▸ Data to use
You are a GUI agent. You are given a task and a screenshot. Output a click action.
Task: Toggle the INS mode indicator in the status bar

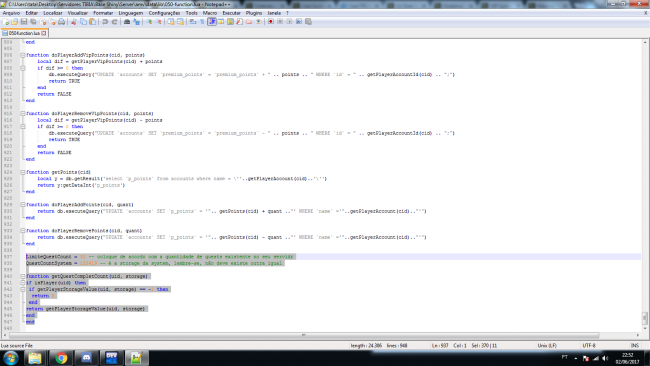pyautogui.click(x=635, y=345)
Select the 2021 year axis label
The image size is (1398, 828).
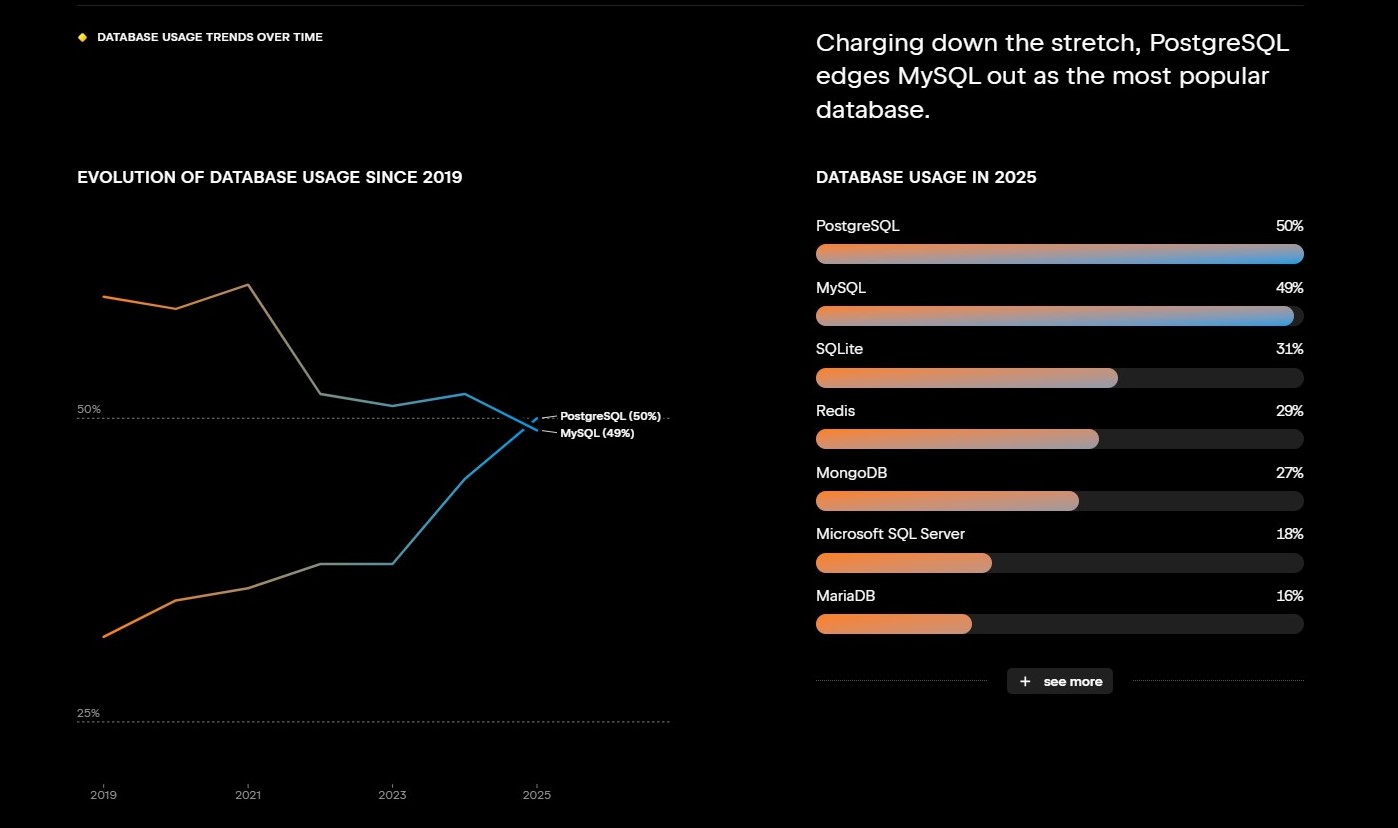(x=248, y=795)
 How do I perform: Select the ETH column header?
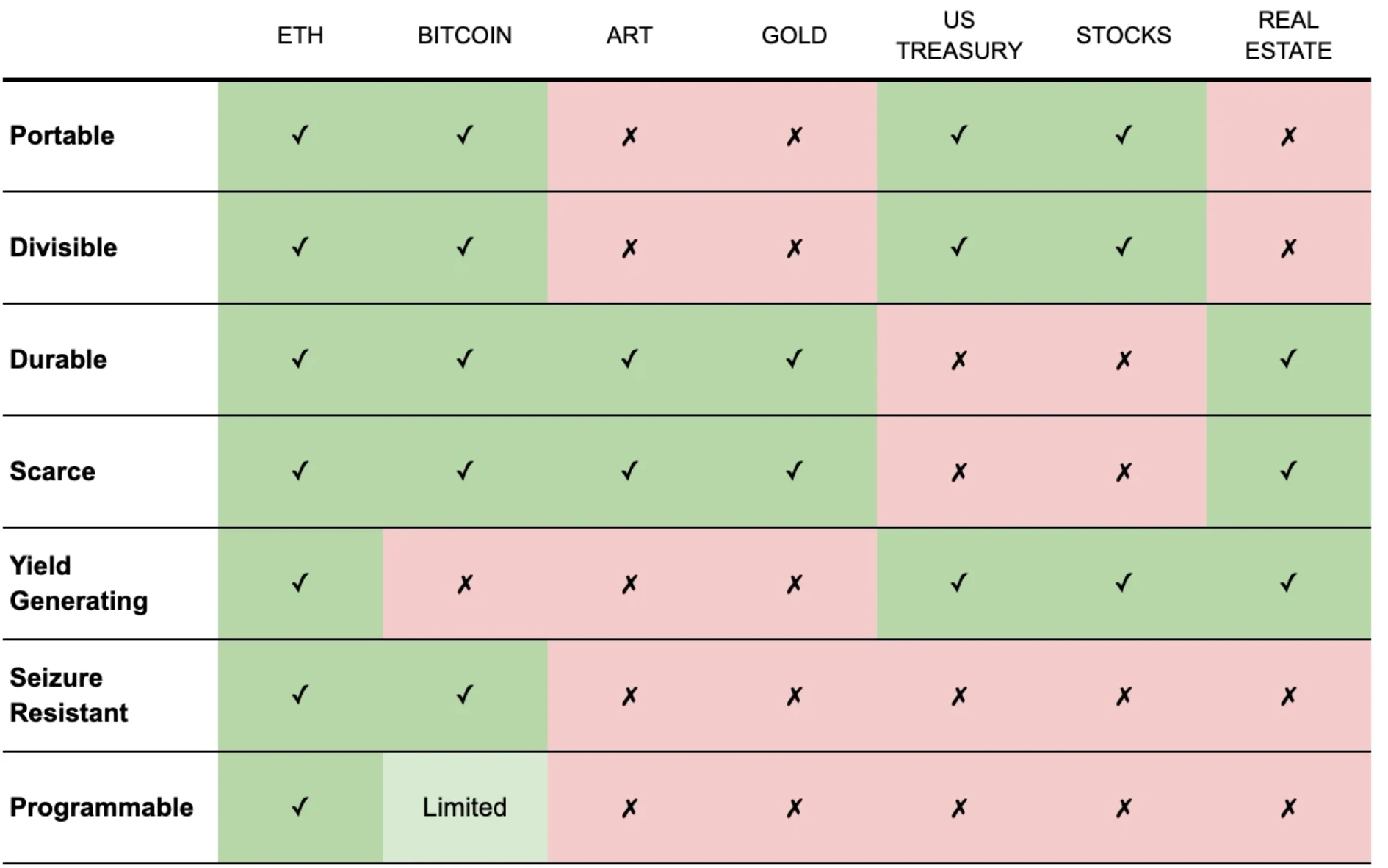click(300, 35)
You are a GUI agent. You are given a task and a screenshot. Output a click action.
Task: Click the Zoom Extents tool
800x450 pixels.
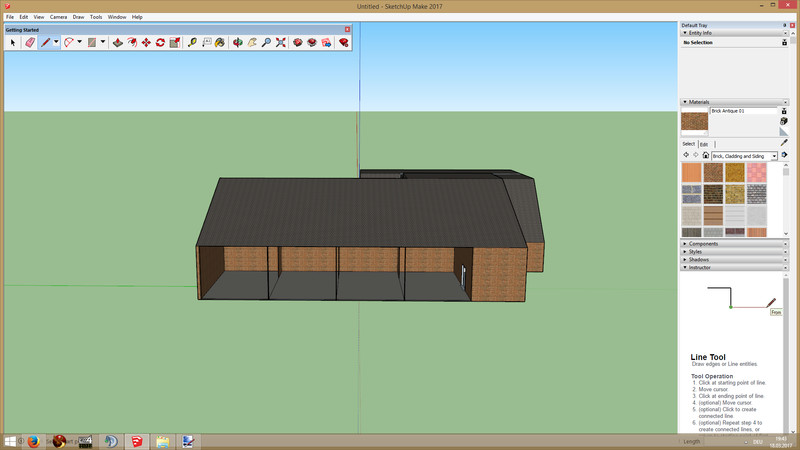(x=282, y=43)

...

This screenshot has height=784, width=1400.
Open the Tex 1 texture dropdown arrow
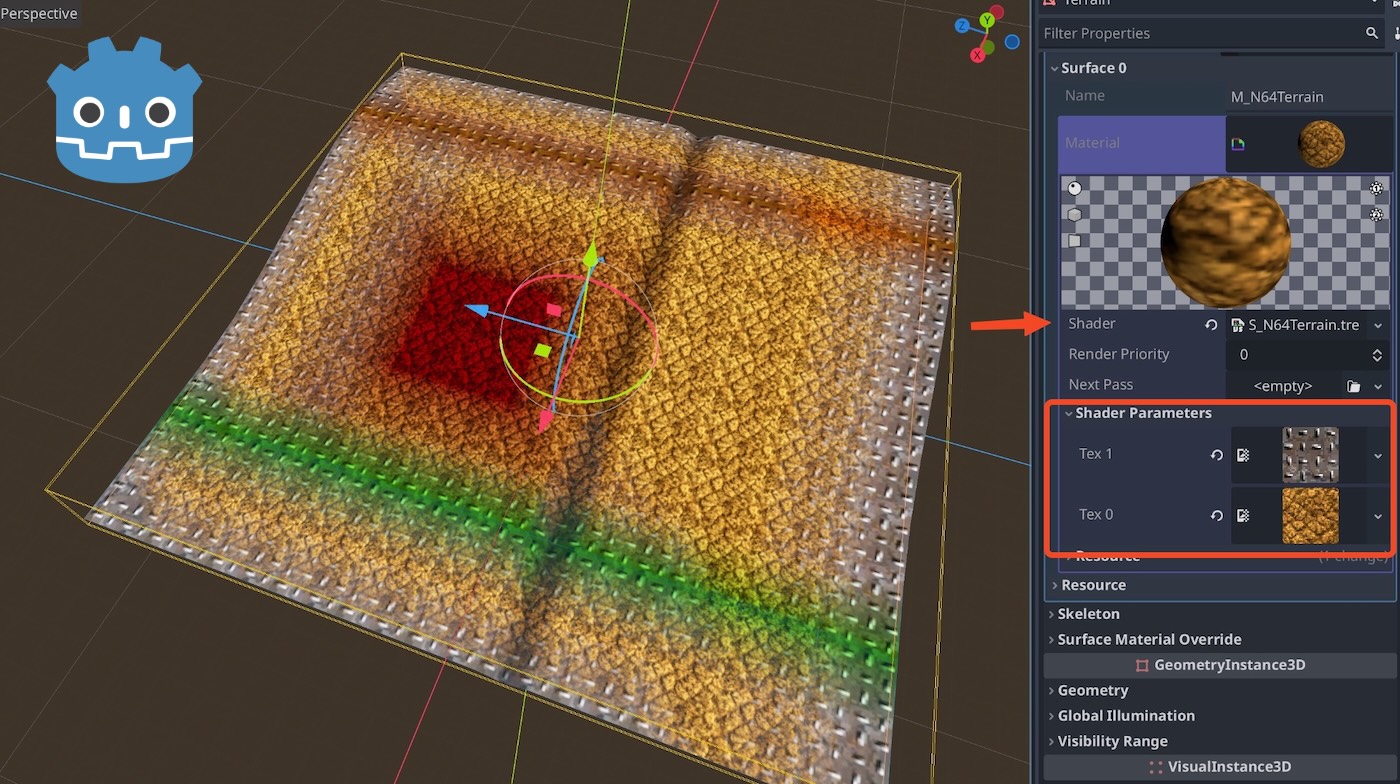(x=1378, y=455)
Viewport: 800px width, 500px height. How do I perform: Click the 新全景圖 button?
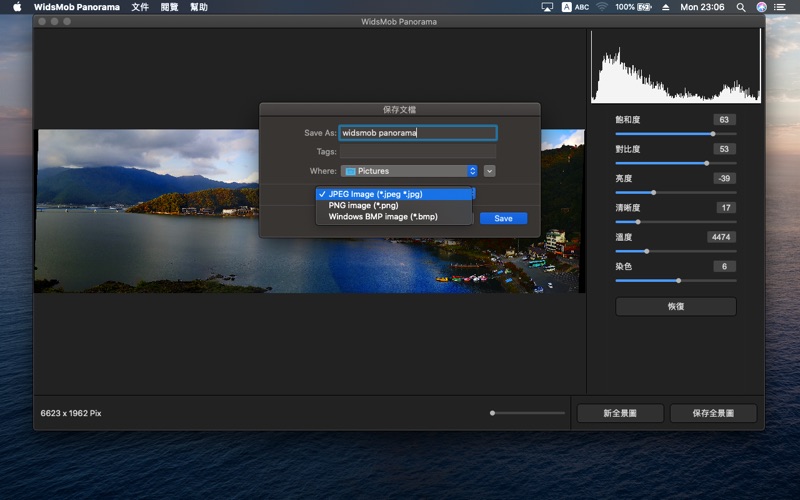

==

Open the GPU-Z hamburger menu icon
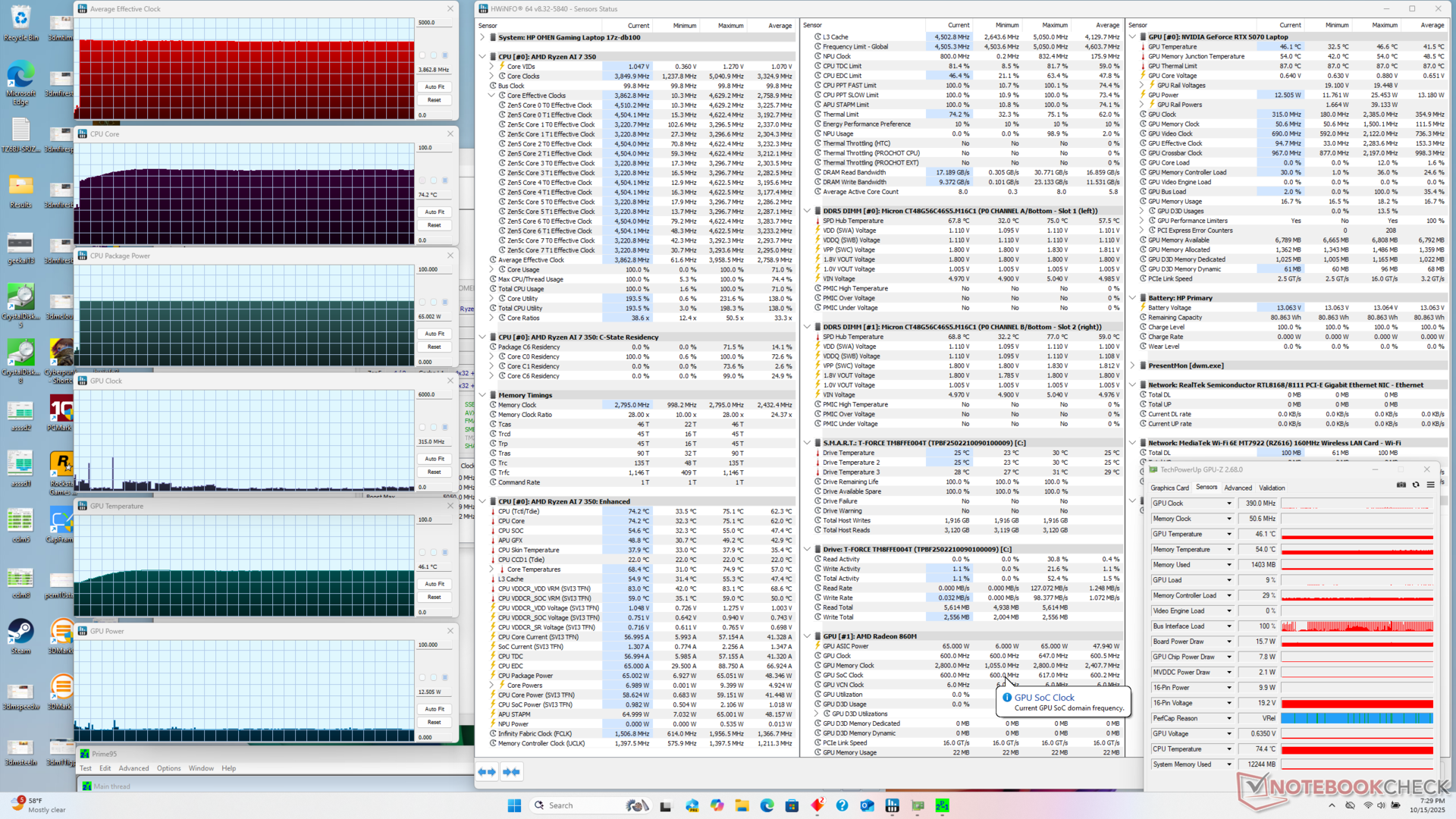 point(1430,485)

▸ Short task
Please format the entries from the line with "This screenshot has height=784, width=1400." up to and including the line with "Viewport: 800px width, 500px" as a Markdown table with the columns Row and Line. Skip blank lines and leave the pictures out.

▸ Expected answer
| Row | Line |
|---|---|
| 1 | This screenshot has height=784, width=1400. |
| 2 | Open the Tex 1 texture dropdown arrow |
| 3 | (x=1378, y=455) |
| 4 | Viewport: 800px width, 500px height. How do I perform: Click the 新全景圖 button? |